I got a call from a coworker a few months ago that started a chain of events that I have oddly become accustomed to.
The coworker is someone I have known for several years but don’t normally conduct business with. He’s close to my age, holds a high corporate position, and is well-respected in our company. When he called, I knew something important was on his mind.
I assumed his phone call had to do with a work project, but I was incorrect. After some initial niceties, he launched into his reason for contacting me.
His father (who is 80 years old) received the same cancer diagnosis as me earlier this year. The family was obviously scared and concerned. They had brought him to the best doctors in their area and received the best consultation available, but they still felt lost once the treatment started to break him down physically and mentally.
That’s when I was contacted.
My cancer battle was in full force at this time six years ago so it’s still relatively fresh in my mind. When I was in the throes of treatment, I was scared and unsure. I remember wishing I could talk to someone who had been through the same procedure just to know they had withstood the assault and were now thriving.
But I never had that luxury, so I went through the entire process alone and uncertain. Because of that experience, I vowed I would make myself available to anyone who asked.
Over the years, I’ve counseled many cancer patients. Generally, I follow the same regimen: I tell them about my own diagnosis, my treatment, and my recovery; I’m truthful but also positive. But most importantly, I try to leave everyone I talk to with the notion that as hard as this experience is, they will get through it and they will thrive on the other side.
I listened intently as my coworker explained that, during a routine exam, his father’s dentist discovered an anomaly on his tongue and suggested that he get it checked out. After a visit with an oncologist, it was determined that he indeed had cancer and would need surgery along with chemotherapy and radiation.
When my coworker was finished talking, I launched into my own experience with cancer. I was brutally honest about where his father was headed and how difficult it was going be. I was frank, but I also conveyed the idea that he would survive and thrive afterwards.
I also suggested several tips for comfort during treatment. I found that the hospitals and doctors were great when it came to treating the cancer but had little to offer for the other 23 hours of the day that you were suffering.
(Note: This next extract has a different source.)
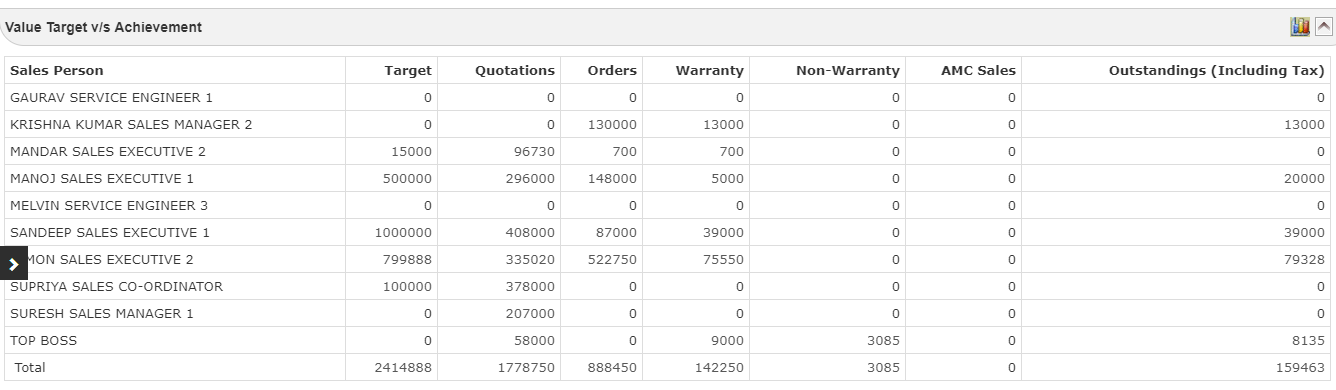Expand the left sidebar arrow tab
1336x390 pixels.
point(14,264)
My coworker thanked me for the insights; he seemed genuinely thrilled that he now had some tangible solutions to bring to his father to alleviate the discomfort and anxiety he was experiencing.
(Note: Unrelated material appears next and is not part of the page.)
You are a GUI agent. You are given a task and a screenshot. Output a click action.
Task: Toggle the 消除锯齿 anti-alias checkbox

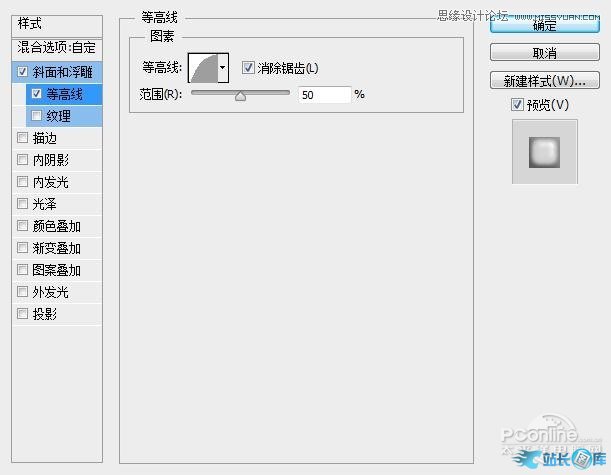(249, 68)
Before hanging up, I told my coworker that I would be willing to talk to his dad at any point during or after treatment. He thanked me but said his dad was a prideful, stubborn man and likely wouldn’t want to appear weak or infirm to a stranger.
I said I understood and we hung up.
Last weekend, my coworker called me back and told me his father was finished with his chemo and radiation treatments and was recovering. However, he was having a difficult time coming to terms with the assault on his mind and body.
He also said his father wanted to talk to me.
A few days later, I spoke with a very broken, prideful 80-year-old man. I could tell it took everything in his being to call me. I listened and let him purge, agreeing with most of his assertions. At one point he broke down crying, saying he felt like a failure.
That’s when I told him that he was at the lowest point in this journey, but things were about to change. I told him that, while he currently feels like the weakest one, he would soon turn into the strongest one. And with that strength he would pull his loved ones along with him and out of this nightmare.
This week’s film, “Luckiest Girl Alive” starring Mila Kunis, features a young woman on the verge of marriage and career success who is about to have her own nightmare rekindled.
Everyone loves a story about a gorgeous woman awash in luxury and social status. It’s pretty to look while also tweaking that jealous bone deep beneath the surface. Films like this may feel initially rewarding, but if the story isn’t solid, the whole thing falls apart quickly.
“Luckiest Girl Alive” has a passable story, which allows the accoutrements to sparkle and shine. Kunis is the main driver here and certainly makes a case that’s she good actress — it’s the supporting cast that seems mundane.
A “C+” for “Luckiest Girl Alive,” now available for streaming on Netflix.